Exercise aim :: Echo the material from the line containing "Click the 9.000 ft orange safe altitude line" through the line containing "coord(447,473)", including both of those lines. Omit the pictures from your answer.

Data listing ::
* start *

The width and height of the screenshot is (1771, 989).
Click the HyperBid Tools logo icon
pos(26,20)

* end *
* start *

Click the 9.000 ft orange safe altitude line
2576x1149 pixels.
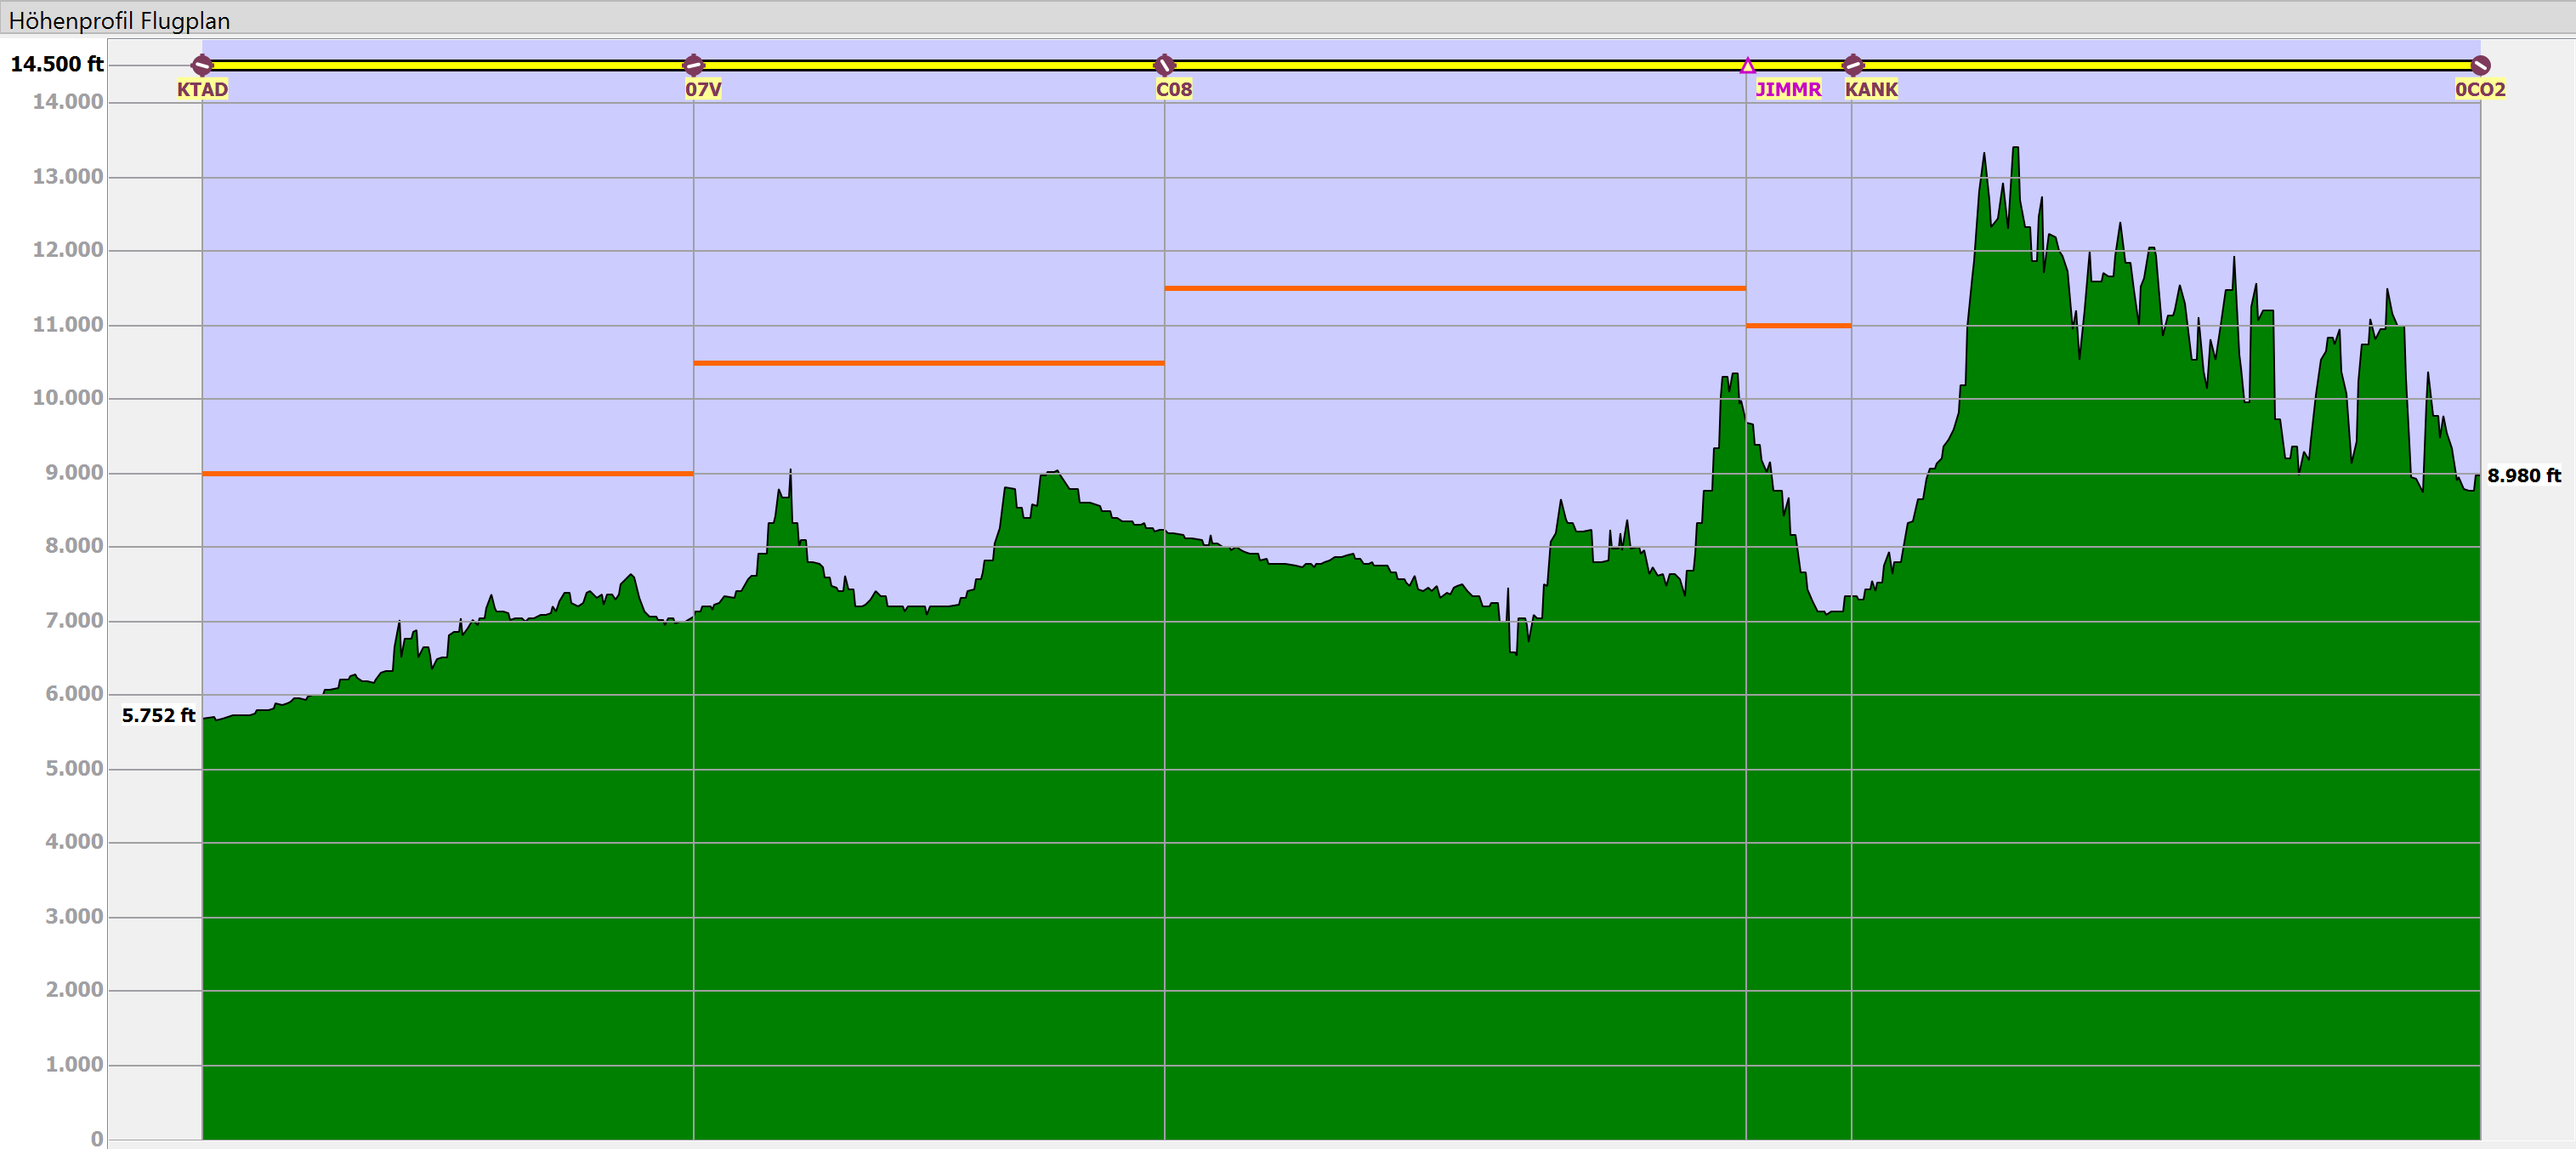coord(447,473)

* end *
* start *

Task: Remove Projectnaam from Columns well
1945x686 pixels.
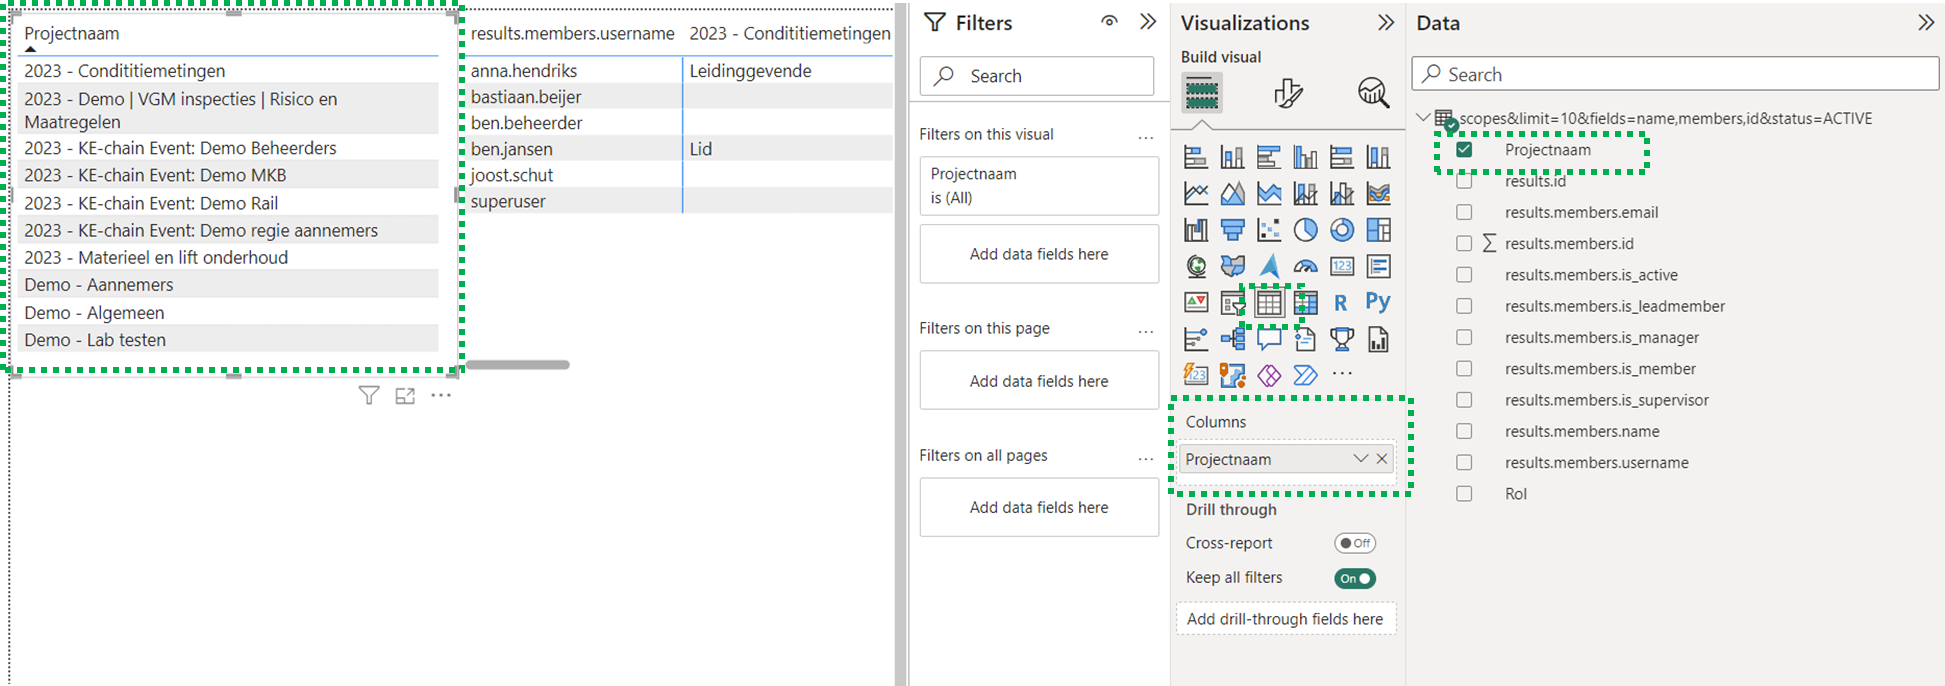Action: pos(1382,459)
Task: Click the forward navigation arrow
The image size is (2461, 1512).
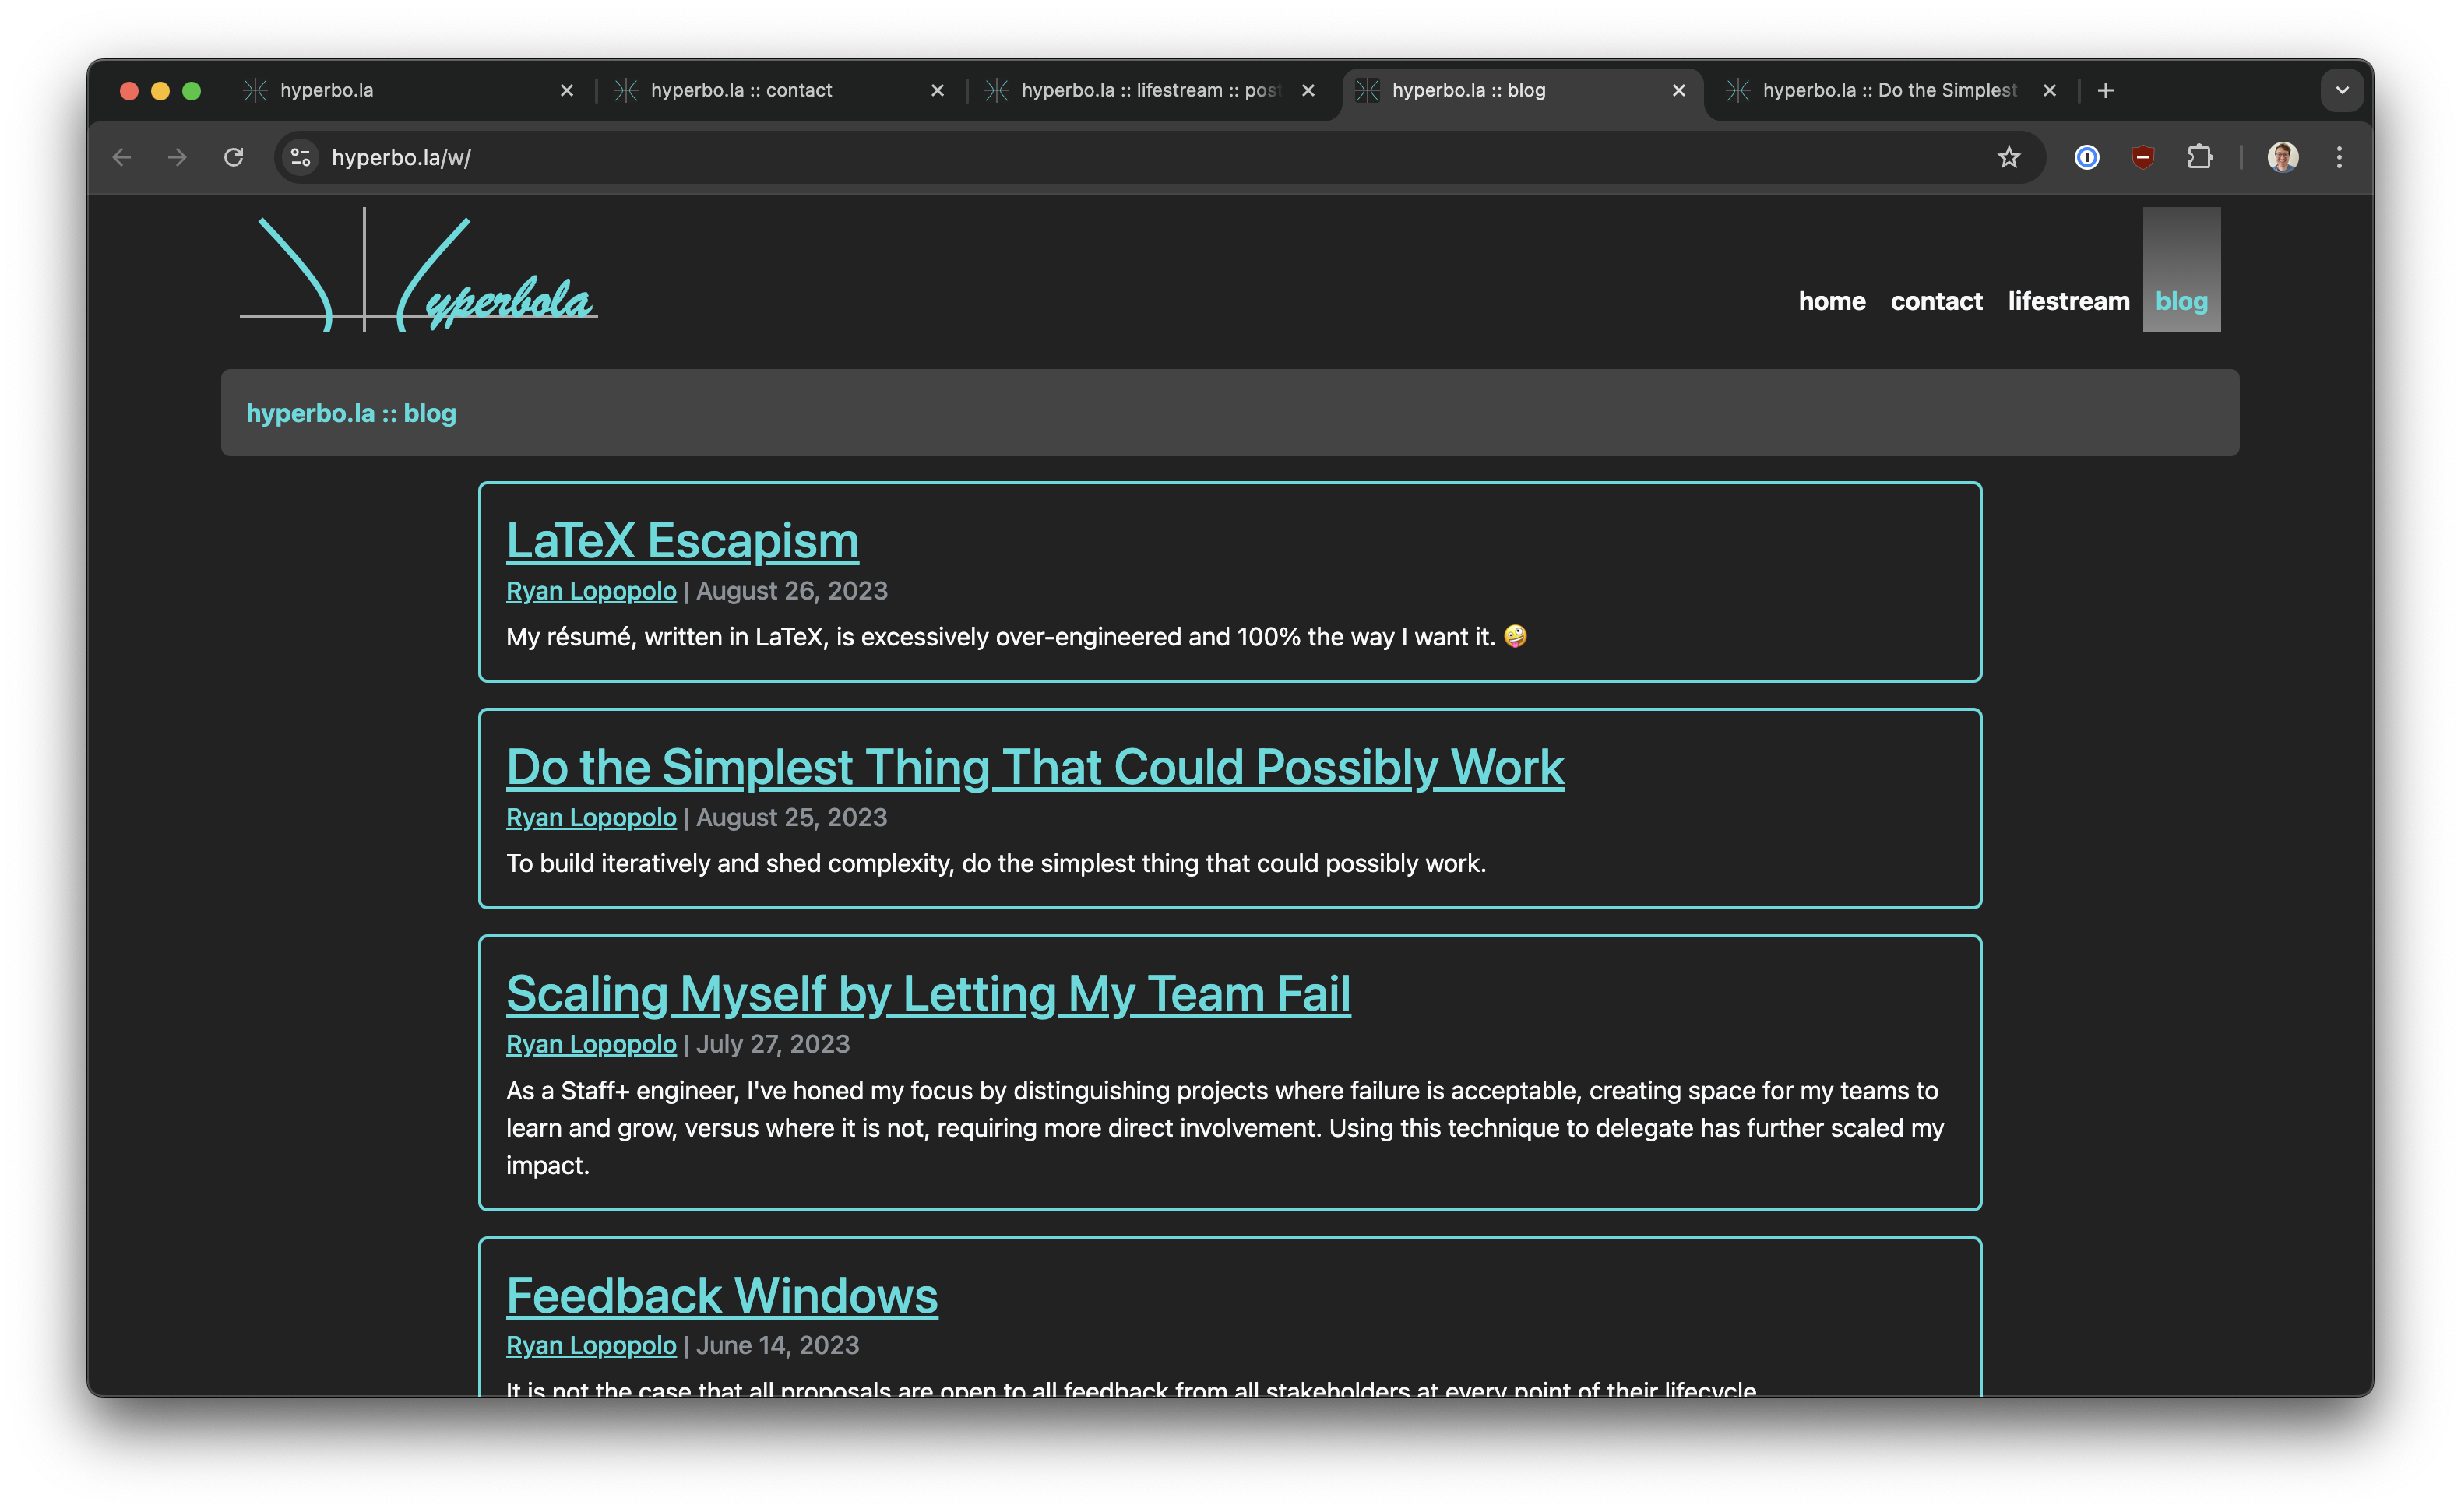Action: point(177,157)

* end *

Finished answer ::
Click the 9.000 ft orange safe altitude line
2576x1149 pixels.
coord(447,473)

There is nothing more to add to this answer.